IoT FOR SAFETY DRIVING

This research presents a novel prototype applied in a real transportation system, particularly for buses, to avoid accidents, which may involve numerous victims, and even occasionally cause death. This system consists of a wearable device and embedded system with several sensors connected via Bluetooth, similar to the Internet of Things (IoT). Wearable devices are made to monitor the driver’s heart rate and alert the driver if they are in a state of sleep deprivation to prevent any potential accidents. The embedded system includes a Global Positioning System (GPS), accelerometers, and gyroscopes attached to a Smart Box mounted on the bus. The embedded system alert function will be triggered if an accident occurs and automatically sends the geolocation of the accident to the registered phone number through a message using a mobile phone. 

M. Irsan and UMPSA, Malaysia

4. Penelitian Unggulan Kelompok Keahlian Software Engineering
WEBSCOMPARE.COM

Bertujuan mengungkap menu-menu yang sering digunakan dalam pembuatan struktur web dengan membandingkan struktur menu sejumlah web melalui perhitungan kemunculan label menu melalui kalkulasi dengan basis jarak levenshtein.

Dana Sulistiyo Kusumo, Anisa Herdiani, Arief Luthdiyanto, Indra Lukmana Sardi, Kadek Aditya Cahayaputra, Shinta Yulia Puspitasari

SIABDes TAxion

SIABDes TAxion (Aplikasi Akuntansi BUMDes), sebuah kolaborasi Fak.Informatika dan Fak.
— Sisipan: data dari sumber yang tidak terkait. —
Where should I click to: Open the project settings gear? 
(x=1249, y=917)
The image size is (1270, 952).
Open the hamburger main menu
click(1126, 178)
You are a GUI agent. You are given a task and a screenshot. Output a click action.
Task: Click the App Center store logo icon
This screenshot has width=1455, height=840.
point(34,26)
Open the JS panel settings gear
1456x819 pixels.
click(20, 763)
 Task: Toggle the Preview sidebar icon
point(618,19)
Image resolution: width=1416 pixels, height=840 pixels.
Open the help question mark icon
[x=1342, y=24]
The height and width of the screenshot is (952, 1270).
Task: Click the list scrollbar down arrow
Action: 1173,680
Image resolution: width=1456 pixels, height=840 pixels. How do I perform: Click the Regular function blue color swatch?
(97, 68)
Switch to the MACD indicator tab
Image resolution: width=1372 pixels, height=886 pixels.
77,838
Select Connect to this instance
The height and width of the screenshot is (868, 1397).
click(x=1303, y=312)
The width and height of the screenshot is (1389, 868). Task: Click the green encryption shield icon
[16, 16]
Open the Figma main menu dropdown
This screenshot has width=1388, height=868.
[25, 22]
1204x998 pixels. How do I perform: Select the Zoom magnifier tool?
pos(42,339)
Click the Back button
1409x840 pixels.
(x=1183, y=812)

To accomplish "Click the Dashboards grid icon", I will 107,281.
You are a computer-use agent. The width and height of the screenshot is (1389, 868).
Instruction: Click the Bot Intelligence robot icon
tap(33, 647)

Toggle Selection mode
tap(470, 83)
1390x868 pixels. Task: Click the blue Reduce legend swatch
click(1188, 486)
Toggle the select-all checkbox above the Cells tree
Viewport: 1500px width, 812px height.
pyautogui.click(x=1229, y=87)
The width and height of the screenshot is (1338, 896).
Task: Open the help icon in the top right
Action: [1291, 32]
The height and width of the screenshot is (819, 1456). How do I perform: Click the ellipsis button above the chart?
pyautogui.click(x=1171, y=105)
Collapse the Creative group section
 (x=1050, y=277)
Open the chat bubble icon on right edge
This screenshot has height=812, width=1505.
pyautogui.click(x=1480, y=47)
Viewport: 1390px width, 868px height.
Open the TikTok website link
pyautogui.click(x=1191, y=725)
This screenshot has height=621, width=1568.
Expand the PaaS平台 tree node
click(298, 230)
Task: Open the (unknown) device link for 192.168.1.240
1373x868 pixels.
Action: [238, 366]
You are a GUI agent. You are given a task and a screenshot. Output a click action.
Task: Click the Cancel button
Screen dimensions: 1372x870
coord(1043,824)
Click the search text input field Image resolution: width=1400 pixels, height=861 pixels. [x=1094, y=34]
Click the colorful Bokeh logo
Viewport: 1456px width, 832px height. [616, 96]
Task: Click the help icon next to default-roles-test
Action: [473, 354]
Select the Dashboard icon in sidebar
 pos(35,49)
Ekonomi dan Bisnis yang menstimulus digitalisasi pengelolaan keuangan BUMDes dan telah meraih juara pertama Kompetisi Inovasi Bandung BEDAS.

TEST CASES CATALOG APPS

Aplikasi yang merekonstruksi pengalaman pembuatan kasus-kasus pengujian perangkat lunak berdasarkan pengalaman empiris

Aqila Fitri Alitu, Rosa Reska Riskiana dan Dana Sulistiyo Kusumo

 

Alumni Engagement Apps

Pengembangan aplikasi untuk mengelola interaksi kampus dengan alumni melalui fitur: lowongan kerja, endowment (penggalangan dana alumni), dan penjajakan kemitraan. Aplikasi ini hasil kerja sama Fak.Informatika dan Bandung Techno Park.